TASK DIRECTIONS. Output the lines from the one with "The image size is (746, 487)." up to and including the one with "coord(187,159)", exactly as they appear among the items, leaving out the pictures.

RECORDS PROVIDED.
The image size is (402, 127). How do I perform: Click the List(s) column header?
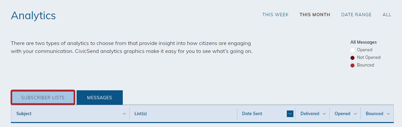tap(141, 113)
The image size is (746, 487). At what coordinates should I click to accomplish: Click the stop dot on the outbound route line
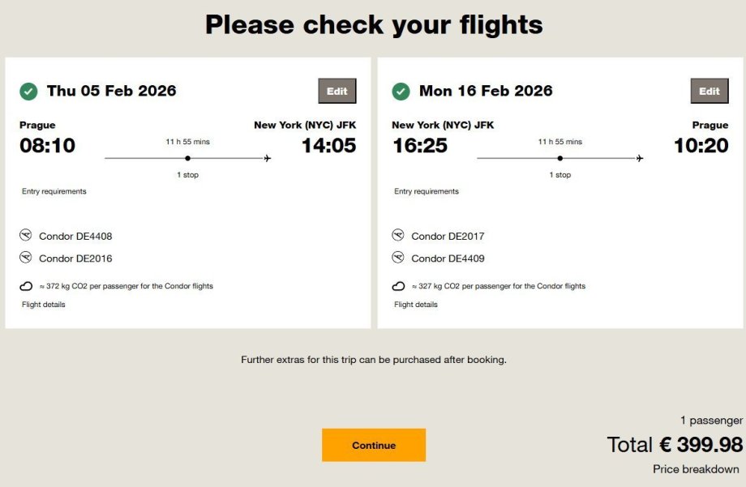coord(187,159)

* * *

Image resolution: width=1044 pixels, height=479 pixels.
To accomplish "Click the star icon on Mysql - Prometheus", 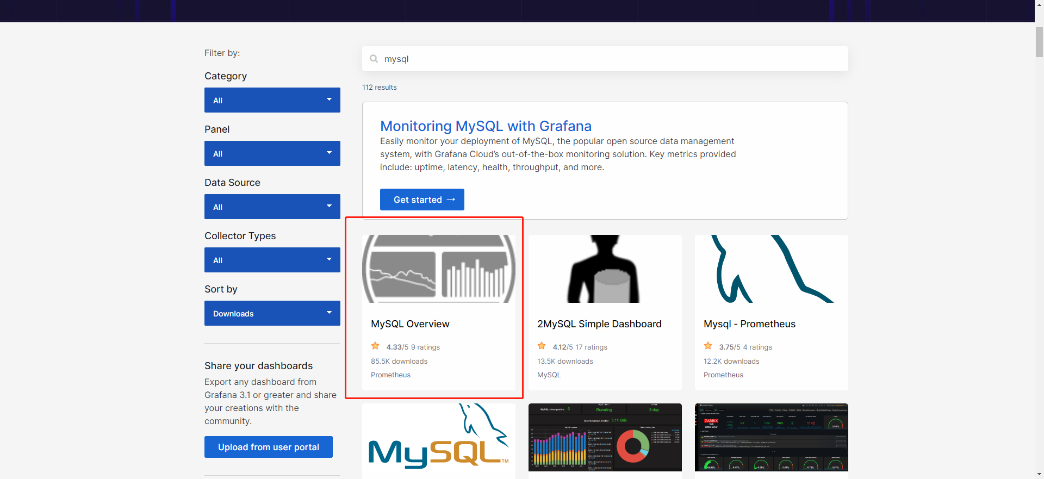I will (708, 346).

WORKED ANSWER.
The image size is (746, 487). At what coordinates should I click to accomplish: Click the stop dot on the outbound route line
coord(187,159)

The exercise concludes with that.